Using a PKCS12 key to for signing JAR files

Posted by Dan on Feb 27, 2008 @ 2:18 PM

We recently bought a Self-Signing Cert from Comodo through Tucow's Authors site. Through Tucows I was able to get a 3 year cert for $195—which is cheaper than a 1 year cert from either Thawte or Verisign.

I was expecting them to send me a cert via e-mail, but instead they install the certificate into the browser in which you purchased the certificate. From this point on Comodo doesn't offer any instructions on how to use the cert, so I had to do some research.

First, I'd recommend buying your cert using Firefox. If the cert gets installed into Internet Explorer, you need to jump through a bunch of hoops to generate the p12 file from the pvk format. Once you have your cert stored as a PKCS12 file, the steps for signing your Java Applet are pretty straightforward.

The instructions below show you how to sign an applet provided your personal cert has installed into Firefox. If you already have your p12 file, the you can skip to step 11(the directions use the filename of self-sign.p12 for the exported key.)

  1. Open Firefox v2.x
  2. Go to Tools > Options...
  3. Click on the Advanced button
  4. Go to the Encryption tab
  5. Click on the View Certificates button
  6. On the Your Certificates tab you should see your personal cert
  7. Click your personal cert
  8. Click the Backup button
  9. Save the file to your desktop as: self-sign.p12 (the p12 extension will be added for you automatically)
  10. Enter a password for the certificate when prompted by Firefox (you'll need this value later)
  11. Now that the cert has been exported, we need to get the "alias" so we know what to use when signing the applet.
  12. From a command prompt run:
    keytool -list -storetype pkcs12 -keystore /path/to/your/self-sign.p12

    (The keytool is a command line tool located in your JDK's /bin folder.)
  13. Enter the password you assigned in step 10
  14. You should now see some output that looks like:

    Keystore type: PKCS12
    Keystore provider: SunJSSE

    Your keystore contains 1 entry

    [Alias], Jan 1, 2008, keyEntry,
    Certificate fingerprint (MD5): hh:hh:hh:hh:hh:hh:hh:hh:hh:hh:hh:hh:hh:hh:hh:hh

    The [Alias] is a string that might be look like a UUID (xxxxxxxx-xxxx-xxxx-xxxx-xxxxxxxxxxx) or it could just be string of various text. The alias will be the part of the text up to the first comma before the date.

  15. To sign a jar, we use:
    jarsigner -storetype pkcs12 -keystore /path/to/your/self-sign.p12 yourJar.jar [Alias]

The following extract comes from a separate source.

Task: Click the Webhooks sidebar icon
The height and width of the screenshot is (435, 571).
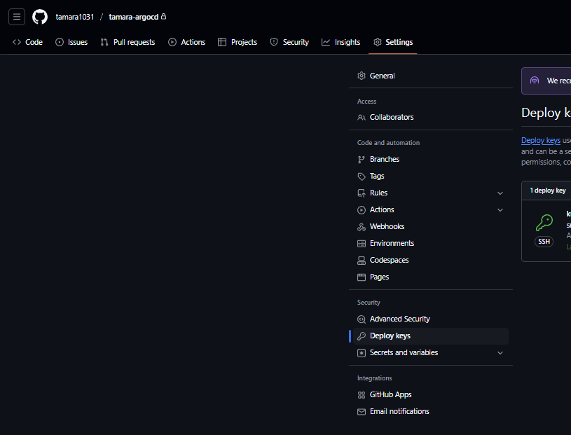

    Or if you prefer Ant, you can use something like:
    <target name="signjar" depends="jar">
      <input
        message="Please enter keystore password:"
        addproperty="keypass" />
      <signjar jar="${lib}/yourJar.jar" storetype="pkcs12"
        keystore="/path/to/your/self-sign.p12" alias="[Alias]"
        storepass="${keypass}"/>
    </target>

I highly recommend creating an Ant build.xml script for compiling and signing your JAR. The biggest benefit is once you get it set up, there's nothing manual you need to do.